Retrieval-Augmented Generation: instead of relying on an LLM’s training data, fetch relevant context from your own knowledge base, inject into the prompt, then generate. Solves:

LLM stale knowledge cutoffs.
Hallucinations on niche domains.
Citing source (“according to doc X”).
Without retraining.

Pipeline:

docs → chunk → embed → store in vector DB
query → embed → similarity search → rerank → assemble prompt → LLM → answer

Components

Document loader — parse PDFs/HTML/markdown.
Chunker — split into ~500-1500 token pieces with overlap.
Embedder — model that turns text into vectors (OpenAI text-embedding-3-large, Cohere embed-v3, Voyage, BGE).
Vector DB — Pinecone, Weaviate, Qdrant, Milvus, Chroma, pgvector, OpenSearch, Elasticsearch dense_vector.
Retriever — given a query, fetch top-k similar chunks. Hybrid = vector + keyword (BM25).
Reranker — cross-encoder re-scores top-k. BGE reranker, Cohere rerank, Voyage rerank.
LLM — GPT-4/4.5/4.7, Claude, Gemini, Llama 3, Mistral.
Prompt template — assemble retrieved context + user question + system instructions.

Embeddings

A vector that captures meaning. Similar sentences → close vectors (cosine distance).

Dimensions: 384 (small), 768, 1024, 1536, 3072 (typical OpenAI). Higher = more nuance, more memory.

Embedding model trade-offs:

OpenAI ada/3-small/3-large — easy, paid per token, hosted.
Cohere embed-v3 — strong English + multilingual.
BGE (BAAI) — open source, runs on your hardware.
Voyage — high quality, focused on retrieval.

Chunking strategies

Fixed-size — N tokens, often 500-1500 with 10-20% overlap.
Semantic — split at sentence/paragraph boundaries; merge until size limit.
Document structure — split by headings, sections.
Recursive — try big delimiter, fall back to smaller.
LLM-based — semantic chunking by embedding similarity changes.

Trade-offs:

Smaller chunks = precise retrieval, may lack context.
Larger chunks = more context, more noise, dilutes vector.

Add metadata: source URL, headings, timestamp, version. Use for filtering + citations.

Retrieval

Pure vector: top-k by cosine similarity. Fast, semantic.
BM25: lexical / keyword match. Catches exact terms (model numbers, acronyms).
Hybrid: combine via Reciprocal Rank Fusion (RRF) or weighted score. Production default.
Filtering: by metadata (date range, source type) before similarity.
Multi-query / HyDE: rewrite question, embed multiple variants, union results.

Reranking

After retrieving 20-50 candidates, run a cross-encoder that takes (query, chunk) pair → relevance score. Far better than bi-encoder cosine sim, but slower (one transformer pass per pair).
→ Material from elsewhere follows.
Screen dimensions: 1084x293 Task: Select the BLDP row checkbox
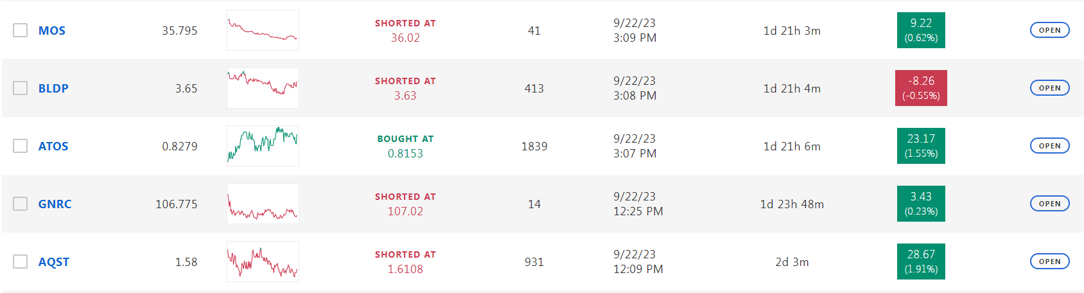click(x=21, y=88)
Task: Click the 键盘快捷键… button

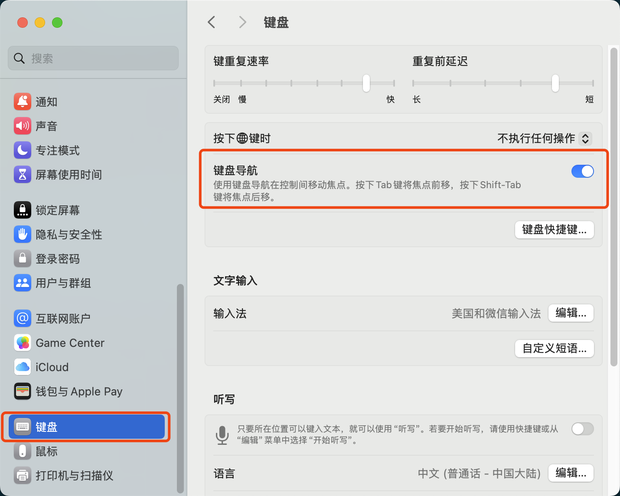Action: 554,229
Pattern: retrieve top-50 → rerank to top-5 → put in prompt.

Tools: BGE reranker, Cohere Rerank, Voyage rerank-2, in-house cross-encoder.

Prompting

You are an assistant answering only from the provided context.
If the context doesn't contain the answer, say "I don't know".

CONTEXT:
[chunk 1]
[chunk 2]

QUESTION: {user question}

ANSWER:

Add citations: “Cite source by [doc_id]”. Adds traceability.

LLM choice

Quality: GPT-4-class, Claude Opus, Gemini Pro.
Cost-effective: GPT-4-mini, Claude Haiku, Gemini Flash, Llama 3.
Self-hosted: Llama 3, Mistral, Qwen, DeepSeek via vLLM, llama.cpp, TGI.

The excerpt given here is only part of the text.